Exercise requirements
Of the entries below, return only those lines from the line with "The image size is (1456, 830)." to the line with "Open the browser extensions puzzle icon", exactly, both included.

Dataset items
━━━

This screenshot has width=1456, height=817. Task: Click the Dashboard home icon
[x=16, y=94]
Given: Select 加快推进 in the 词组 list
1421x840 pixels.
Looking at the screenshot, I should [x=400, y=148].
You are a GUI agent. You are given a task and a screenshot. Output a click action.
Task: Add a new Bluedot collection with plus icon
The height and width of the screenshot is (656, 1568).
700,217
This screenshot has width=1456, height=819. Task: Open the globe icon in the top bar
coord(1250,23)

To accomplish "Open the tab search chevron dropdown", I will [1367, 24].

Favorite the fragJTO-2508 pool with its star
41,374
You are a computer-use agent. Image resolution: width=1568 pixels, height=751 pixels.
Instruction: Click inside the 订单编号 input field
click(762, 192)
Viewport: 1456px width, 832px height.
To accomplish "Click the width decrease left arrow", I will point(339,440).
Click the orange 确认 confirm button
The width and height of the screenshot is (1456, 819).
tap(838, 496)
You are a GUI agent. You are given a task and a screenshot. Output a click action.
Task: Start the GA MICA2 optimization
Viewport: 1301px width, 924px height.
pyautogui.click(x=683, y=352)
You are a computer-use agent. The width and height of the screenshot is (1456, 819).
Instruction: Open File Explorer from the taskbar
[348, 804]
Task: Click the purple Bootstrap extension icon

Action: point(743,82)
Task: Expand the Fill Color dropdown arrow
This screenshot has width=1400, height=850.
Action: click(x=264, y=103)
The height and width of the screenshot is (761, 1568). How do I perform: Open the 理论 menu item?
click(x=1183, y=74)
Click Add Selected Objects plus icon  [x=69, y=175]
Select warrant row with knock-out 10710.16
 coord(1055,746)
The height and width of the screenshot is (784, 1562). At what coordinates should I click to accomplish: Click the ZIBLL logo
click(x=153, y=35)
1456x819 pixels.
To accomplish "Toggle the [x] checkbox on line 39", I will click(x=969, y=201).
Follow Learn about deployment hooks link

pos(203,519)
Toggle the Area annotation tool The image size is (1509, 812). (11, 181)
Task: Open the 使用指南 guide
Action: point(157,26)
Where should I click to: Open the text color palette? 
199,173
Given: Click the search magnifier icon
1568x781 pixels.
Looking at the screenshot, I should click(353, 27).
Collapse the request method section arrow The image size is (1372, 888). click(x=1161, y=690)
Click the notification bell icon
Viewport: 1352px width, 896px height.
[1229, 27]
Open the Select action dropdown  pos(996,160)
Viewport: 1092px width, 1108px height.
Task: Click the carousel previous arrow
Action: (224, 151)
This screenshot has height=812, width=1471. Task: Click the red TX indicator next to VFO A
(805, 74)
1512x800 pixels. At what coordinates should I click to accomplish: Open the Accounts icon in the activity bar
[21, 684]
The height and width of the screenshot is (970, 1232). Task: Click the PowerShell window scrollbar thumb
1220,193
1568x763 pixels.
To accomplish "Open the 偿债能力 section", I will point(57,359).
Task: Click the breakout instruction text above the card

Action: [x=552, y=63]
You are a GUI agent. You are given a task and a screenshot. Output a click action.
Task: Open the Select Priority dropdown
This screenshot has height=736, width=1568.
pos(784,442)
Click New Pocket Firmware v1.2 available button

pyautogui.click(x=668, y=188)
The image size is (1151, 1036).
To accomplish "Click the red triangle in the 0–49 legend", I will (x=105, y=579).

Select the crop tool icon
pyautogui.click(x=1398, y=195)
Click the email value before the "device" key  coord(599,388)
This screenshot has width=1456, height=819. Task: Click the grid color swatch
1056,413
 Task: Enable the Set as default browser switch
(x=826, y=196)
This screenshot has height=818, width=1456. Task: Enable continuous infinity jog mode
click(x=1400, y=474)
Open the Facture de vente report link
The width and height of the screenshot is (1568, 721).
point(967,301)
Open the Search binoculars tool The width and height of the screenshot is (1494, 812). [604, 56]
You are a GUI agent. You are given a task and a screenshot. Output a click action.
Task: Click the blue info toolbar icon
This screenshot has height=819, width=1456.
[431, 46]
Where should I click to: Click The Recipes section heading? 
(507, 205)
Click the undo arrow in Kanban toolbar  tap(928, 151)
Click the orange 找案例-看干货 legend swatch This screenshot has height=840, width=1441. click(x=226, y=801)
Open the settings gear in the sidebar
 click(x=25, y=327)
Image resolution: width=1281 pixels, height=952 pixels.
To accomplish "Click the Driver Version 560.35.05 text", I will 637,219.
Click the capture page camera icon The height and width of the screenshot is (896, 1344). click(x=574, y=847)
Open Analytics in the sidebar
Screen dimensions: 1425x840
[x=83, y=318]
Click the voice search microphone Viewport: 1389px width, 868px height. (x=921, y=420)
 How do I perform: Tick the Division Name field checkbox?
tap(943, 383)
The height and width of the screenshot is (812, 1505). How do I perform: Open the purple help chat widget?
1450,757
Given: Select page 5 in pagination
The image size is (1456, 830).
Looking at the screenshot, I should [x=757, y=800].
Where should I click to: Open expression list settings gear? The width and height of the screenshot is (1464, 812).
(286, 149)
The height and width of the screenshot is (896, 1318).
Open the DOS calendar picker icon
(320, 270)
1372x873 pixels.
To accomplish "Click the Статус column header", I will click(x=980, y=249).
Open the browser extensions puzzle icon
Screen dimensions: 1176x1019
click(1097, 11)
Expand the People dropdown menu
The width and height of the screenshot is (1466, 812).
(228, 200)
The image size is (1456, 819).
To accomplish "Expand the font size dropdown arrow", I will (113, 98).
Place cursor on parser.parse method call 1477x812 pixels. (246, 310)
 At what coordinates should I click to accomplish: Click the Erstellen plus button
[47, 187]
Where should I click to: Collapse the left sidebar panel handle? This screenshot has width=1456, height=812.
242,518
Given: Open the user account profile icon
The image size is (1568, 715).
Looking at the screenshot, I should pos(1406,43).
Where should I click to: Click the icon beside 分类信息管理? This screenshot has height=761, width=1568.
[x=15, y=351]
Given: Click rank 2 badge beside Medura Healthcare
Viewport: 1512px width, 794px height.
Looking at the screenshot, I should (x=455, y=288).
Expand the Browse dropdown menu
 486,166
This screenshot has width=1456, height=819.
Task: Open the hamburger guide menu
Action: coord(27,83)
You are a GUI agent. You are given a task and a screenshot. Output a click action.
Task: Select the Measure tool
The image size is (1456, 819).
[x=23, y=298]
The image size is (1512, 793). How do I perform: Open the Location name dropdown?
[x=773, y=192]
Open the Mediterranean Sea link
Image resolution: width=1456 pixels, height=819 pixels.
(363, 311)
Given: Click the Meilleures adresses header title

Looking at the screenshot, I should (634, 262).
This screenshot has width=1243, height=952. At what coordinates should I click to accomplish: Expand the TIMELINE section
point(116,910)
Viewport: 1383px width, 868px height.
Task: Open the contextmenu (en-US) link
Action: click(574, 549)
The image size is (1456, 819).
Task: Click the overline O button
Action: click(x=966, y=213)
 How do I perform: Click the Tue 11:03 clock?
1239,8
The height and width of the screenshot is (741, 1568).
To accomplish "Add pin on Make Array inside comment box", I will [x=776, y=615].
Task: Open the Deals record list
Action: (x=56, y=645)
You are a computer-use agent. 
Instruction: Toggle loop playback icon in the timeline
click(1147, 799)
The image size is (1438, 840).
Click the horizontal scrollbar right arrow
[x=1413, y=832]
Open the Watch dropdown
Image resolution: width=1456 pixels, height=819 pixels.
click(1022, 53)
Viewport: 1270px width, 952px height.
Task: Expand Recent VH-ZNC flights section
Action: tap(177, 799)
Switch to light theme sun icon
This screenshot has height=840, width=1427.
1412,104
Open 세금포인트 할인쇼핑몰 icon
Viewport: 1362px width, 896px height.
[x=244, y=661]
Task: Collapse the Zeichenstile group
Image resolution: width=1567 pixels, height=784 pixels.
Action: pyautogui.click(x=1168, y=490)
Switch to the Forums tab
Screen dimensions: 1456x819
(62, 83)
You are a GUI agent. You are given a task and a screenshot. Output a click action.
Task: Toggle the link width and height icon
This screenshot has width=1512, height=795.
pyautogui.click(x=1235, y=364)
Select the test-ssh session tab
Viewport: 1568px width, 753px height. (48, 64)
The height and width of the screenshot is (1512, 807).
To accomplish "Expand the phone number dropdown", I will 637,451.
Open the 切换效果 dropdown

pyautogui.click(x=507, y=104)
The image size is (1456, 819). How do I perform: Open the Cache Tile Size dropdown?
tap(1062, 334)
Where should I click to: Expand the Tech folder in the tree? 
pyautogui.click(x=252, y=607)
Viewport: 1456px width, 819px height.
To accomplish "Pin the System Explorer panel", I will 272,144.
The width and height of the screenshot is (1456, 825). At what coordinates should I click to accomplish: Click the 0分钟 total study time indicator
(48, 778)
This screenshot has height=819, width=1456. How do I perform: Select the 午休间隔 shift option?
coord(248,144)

━━━

Response
The image size is (1456, 830).
Looking at the screenshot, I should [x=757, y=800].
Where should I click to: Open expression list settings gear? The width and height of the screenshot is (1464, 812).
(286, 149)
The height and width of the screenshot is (896, 1318).
Open the DOS calendar picker icon
(320, 270)
1372x873 pixels.
To accomplish "Click the Статус column header", I will click(x=980, y=249).
Open the browser extensions puzzle icon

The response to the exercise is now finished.